The task. Print the whole listing exactly.

-- -- --

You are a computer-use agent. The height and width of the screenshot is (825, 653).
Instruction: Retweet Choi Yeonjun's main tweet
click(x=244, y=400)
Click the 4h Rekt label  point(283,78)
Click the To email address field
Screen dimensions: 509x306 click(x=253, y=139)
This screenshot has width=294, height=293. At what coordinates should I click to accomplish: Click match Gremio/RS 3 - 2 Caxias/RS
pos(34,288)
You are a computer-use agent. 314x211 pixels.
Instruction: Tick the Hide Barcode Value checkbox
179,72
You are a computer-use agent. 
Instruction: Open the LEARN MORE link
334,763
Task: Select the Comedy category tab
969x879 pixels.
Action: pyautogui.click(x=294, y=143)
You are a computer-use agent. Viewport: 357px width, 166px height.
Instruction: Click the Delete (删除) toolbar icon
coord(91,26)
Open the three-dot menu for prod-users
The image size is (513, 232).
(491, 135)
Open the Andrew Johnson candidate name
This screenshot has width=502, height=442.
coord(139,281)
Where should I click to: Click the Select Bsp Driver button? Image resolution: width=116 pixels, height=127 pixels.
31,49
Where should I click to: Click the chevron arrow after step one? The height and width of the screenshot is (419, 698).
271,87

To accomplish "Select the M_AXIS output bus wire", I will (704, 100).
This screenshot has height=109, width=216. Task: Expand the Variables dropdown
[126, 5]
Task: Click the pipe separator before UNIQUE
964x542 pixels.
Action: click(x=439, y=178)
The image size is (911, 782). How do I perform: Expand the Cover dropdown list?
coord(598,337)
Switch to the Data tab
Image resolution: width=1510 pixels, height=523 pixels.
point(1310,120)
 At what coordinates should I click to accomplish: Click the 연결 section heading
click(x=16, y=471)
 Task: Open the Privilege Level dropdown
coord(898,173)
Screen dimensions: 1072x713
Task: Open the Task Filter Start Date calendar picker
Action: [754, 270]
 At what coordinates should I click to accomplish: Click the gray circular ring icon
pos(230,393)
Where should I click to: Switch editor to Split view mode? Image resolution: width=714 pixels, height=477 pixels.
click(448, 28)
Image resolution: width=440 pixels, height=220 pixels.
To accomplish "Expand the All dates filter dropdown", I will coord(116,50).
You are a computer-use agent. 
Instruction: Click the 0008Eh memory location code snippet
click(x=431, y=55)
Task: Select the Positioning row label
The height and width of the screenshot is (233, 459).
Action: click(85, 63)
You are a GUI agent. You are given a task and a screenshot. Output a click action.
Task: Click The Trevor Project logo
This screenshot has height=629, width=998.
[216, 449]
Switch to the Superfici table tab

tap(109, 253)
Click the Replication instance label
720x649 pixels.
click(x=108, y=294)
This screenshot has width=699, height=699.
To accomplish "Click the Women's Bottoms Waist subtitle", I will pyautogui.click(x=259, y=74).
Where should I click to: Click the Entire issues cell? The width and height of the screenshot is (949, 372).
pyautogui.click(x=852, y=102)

-- -- --

Exercise result.
You are a computer-use agent. The height and width of the screenshot is (825, 653).
Instruction: Retweet Choi Yeonjun's main tweet
click(x=244, y=400)
Click the 4h Rekt label  point(283,78)
Click the To email address field
Screen dimensions: 509x306 click(x=253, y=139)
This screenshot has width=294, height=293. At what coordinates should I click to accomplish: Click match Gremio/RS 3 - 2 Caxias/RS
pos(34,288)
You are a computer-use agent. 314x211 pixels.
Instruction: Tick the Hide Barcode Value checkbox
179,72
You are a computer-use agent. 
Instruction: Open the LEARN MORE link
334,763
Task: Select the Comedy category tab
969x879 pixels.
Action: pyautogui.click(x=294, y=143)
You are a computer-use agent. Viewport: 357px width, 166px height.
Instruction: Click the Delete (删除) toolbar icon
coord(91,26)
Open the three-dot menu for prod-users
The image size is (513, 232).
(491, 135)
Open the Andrew Johnson candidate name
This screenshot has width=502, height=442.
coord(139,281)
Where should I click to: Click the Select Bsp Driver button? Image resolution: width=116 pixels, height=127 pixels.
31,49
Where should I click to: Click the chevron arrow after step one? The height and width of the screenshot is (419, 698).
271,87

To accomplish "Select the M_AXIS output bus wire", I will (704, 100).
This screenshot has height=109, width=216. Task: Expand the Variables dropdown
[126, 5]
Task: Click the pipe separator before UNIQUE
964x542 pixels.
Action: click(x=439, y=178)
The image size is (911, 782). How do I perform: Expand the Cover dropdown list?
coord(598,337)
Switch to the Data tab
Image resolution: width=1510 pixels, height=523 pixels.
point(1310,120)
 At what coordinates should I click to accomplish: Click the 연결 section heading
click(x=16, y=471)
 Task: Open the Privilege Level dropdown
coord(898,173)
Screen dimensions: 1072x713
Task: Open the Task Filter Start Date calendar picker
Action: [754, 270]
 At what coordinates should I click to accomplish: Click the gray circular ring icon
pos(230,393)
Where should I click to: Switch editor to Split view mode? Image resolution: width=714 pixels, height=477 pixels.
click(448, 28)
Image resolution: width=440 pixels, height=220 pixels.
To accomplish "Expand the All dates filter dropdown", I will coord(116,50).
You are a computer-use agent. 
Instruction: Click the 0008Eh memory location code snippet
click(x=431, y=55)
Task: Select the Positioning row label
The height and width of the screenshot is (233, 459).
Action: click(85, 63)
You are a GUI agent. You are given a task and a screenshot. Output a click action.
Task: Click The Trevor Project logo
This screenshot has height=629, width=998.
[216, 449]
Switch to the Superfici table tab

tap(109, 253)
Click the Replication instance label
720x649 pixels.
click(x=108, y=294)
This screenshot has width=699, height=699.
To accomplish "Click the Women's Bottoms Waist subtitle", I will pyautogui.click(x=259, y=74).
Where should I click to: Click the Entire issues cell? The width and height of the screenshot is (949, 372).
pyautogui.click(x=852, y=102)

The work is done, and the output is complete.